Burghers of Calais and Blush Rose

January 5, 2014

Blush Rose, Credit CarlisleFlowers

The Blush rose is white tinged with red.  When cutting these stems under conditioned water I noticed how straight the stems were.  Not only straight but like a rod with some reinforcement.  First I arranged the roses in a cube, its square holding eight roses in upright fashion.  I studied the arrangement over night and decided the next morning to lop them off as to create a square of Blush roses on top of the cube.  The stems had turned, going in the direction they cared to go.
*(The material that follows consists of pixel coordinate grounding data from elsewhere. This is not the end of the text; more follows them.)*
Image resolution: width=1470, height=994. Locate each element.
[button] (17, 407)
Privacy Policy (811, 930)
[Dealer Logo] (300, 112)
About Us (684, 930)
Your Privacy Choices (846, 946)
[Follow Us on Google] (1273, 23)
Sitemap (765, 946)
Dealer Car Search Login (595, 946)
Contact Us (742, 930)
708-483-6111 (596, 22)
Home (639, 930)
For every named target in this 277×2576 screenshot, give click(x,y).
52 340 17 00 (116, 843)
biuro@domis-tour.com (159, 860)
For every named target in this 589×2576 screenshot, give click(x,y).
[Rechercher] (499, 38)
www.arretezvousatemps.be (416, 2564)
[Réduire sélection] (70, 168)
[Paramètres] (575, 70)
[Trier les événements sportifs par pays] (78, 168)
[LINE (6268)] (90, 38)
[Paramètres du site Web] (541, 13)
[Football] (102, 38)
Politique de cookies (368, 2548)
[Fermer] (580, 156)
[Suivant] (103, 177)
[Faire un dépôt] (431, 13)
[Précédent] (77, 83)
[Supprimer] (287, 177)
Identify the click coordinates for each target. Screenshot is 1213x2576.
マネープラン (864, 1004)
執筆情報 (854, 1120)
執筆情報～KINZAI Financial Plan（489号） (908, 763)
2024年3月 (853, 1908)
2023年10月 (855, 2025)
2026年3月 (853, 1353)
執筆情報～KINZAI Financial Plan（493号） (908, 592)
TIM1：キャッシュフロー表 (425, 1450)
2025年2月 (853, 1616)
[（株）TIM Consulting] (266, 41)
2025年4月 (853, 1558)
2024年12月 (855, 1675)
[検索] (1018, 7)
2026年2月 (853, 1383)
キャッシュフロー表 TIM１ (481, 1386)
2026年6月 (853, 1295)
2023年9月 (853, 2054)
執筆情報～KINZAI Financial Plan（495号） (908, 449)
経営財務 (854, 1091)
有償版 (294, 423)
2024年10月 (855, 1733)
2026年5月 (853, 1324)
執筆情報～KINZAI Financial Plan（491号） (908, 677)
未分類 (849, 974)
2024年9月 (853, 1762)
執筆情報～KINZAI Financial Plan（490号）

The floor and sides inside the cube were lined with Calathea flowers, big, fleshy, and full of light, dark and a tinge of red.

Four Blush roses were planted heads up in glass pyramidal vases.

Now the Burghers of Calais struck me.  How the roses slightly turned yet their mass still there.  I had no control over this turning.  Could Auguste Rodin, the sculpture of the Burghers of Calais, commissioned by the town of Calais, France, mold his men cloaked in their robes of importance and have complete control of the movement of the rod and metal of his material?  His men were sculpted in unity and mass, slightly turning a head, a shoulder, to define their acceptance, pride, abjection, defeat.  Yet their lives were spared because the king’s wife would not want her expectant child to have the blood of the rose spilt on her cradle’s sheets.